→ QUESTIONS:
A – Reproduce the passage of the AFL article from "As AFL chief" to "central decision point.".
B – In the AFL article, who is named as Gillon McLachlan's successor as chief executive?

As AFL chief executive for nearly a decade, Gillon McLachlan was distinct in his stature and distinguished by his reach. His ability to cover all bases was, for better and worse, his mark. Industry figures expect his successor, Andrew Dillon, to have a narrower brief in a flatter power structure. We already know that he will be shorter.
“One of Gillon’s great personal strengths is his capacity to deal with much at once,” said Sydney president Andrew Pridham. “Institutionally, that’s probably a weakness because it means he’s the central decision point.
“I think they’ve got to modify the whole operating structure within the executive, and probably the commission as well, to be fair. The commission should be more active relative to the executive. The CEO’s got to be the boss, but I think more delegation of authority to head of divisions will be a focus.” It was notable at Monday’s announcement that Dillon mentioned them all by name.
The head of the AFL is like a coach in that he is conveniently and simplistically made to embody a whole organisation in all its nuance, complexity, wonts and weaknesses. In the McLachlan era, this was especially so. He was both where the buck stopped and an obvious lightning rod.

→ INFORMATION PROVIDED:
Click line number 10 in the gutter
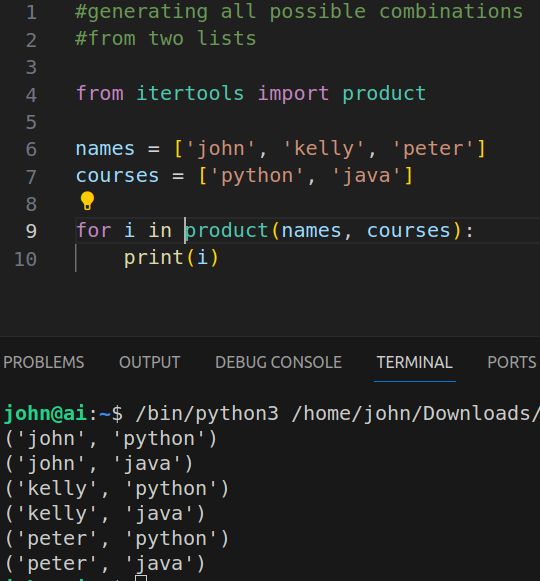The width and height of the screenshot is (540, 581). [x=25, y=259]
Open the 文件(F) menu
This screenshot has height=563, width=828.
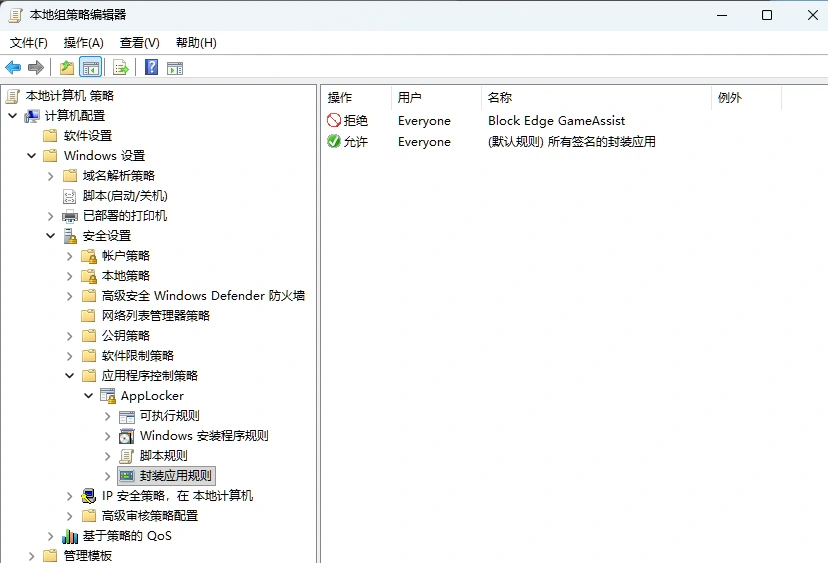coord(29,43)
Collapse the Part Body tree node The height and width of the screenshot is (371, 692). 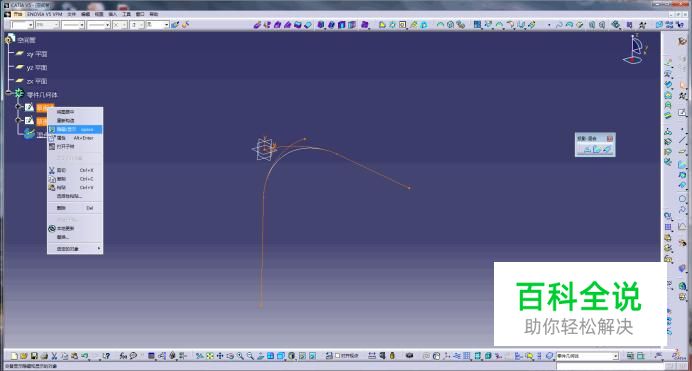(x=8, y=93)
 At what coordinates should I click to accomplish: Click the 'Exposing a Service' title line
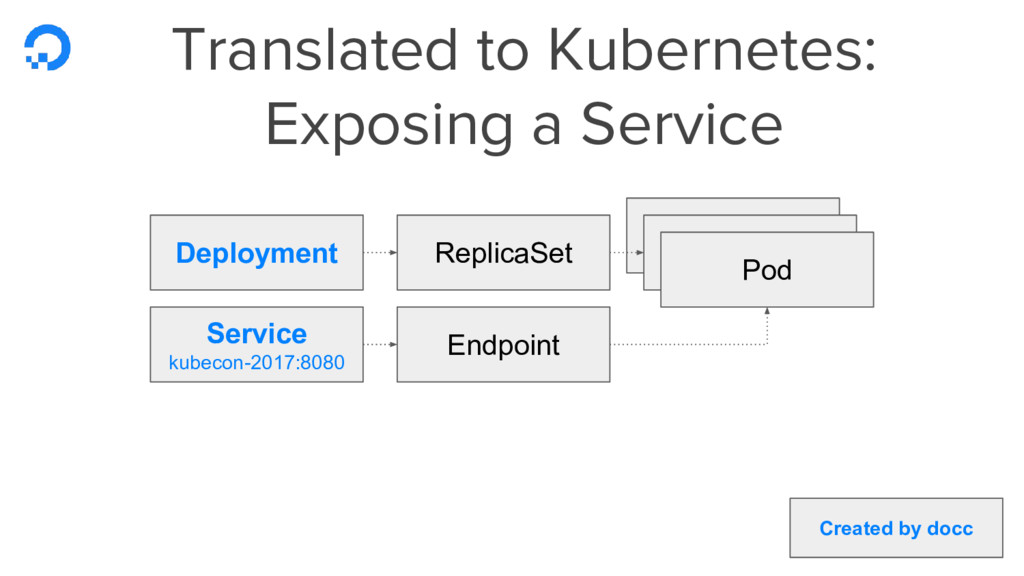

→ RESULTS BY TASK:
A –
As AFL chief executive for nearly a decade, Gillon McLachlan was distinct in his stature and distinguished by his reach. His ability to cover all bases was, for better and worse, his mark. Industry figures expect his successor, Andrew Dillon, to have a narrower brief in a flatter power structure. We already know that he will be shorter.
“One of Gillon’s great personal strengths is his capacity to deal with much at once,” said Sydney president Andrew Pridham. “Institutionally, that’s probably a weakness because it means he’s the central decision point.

B – Andrew Dillon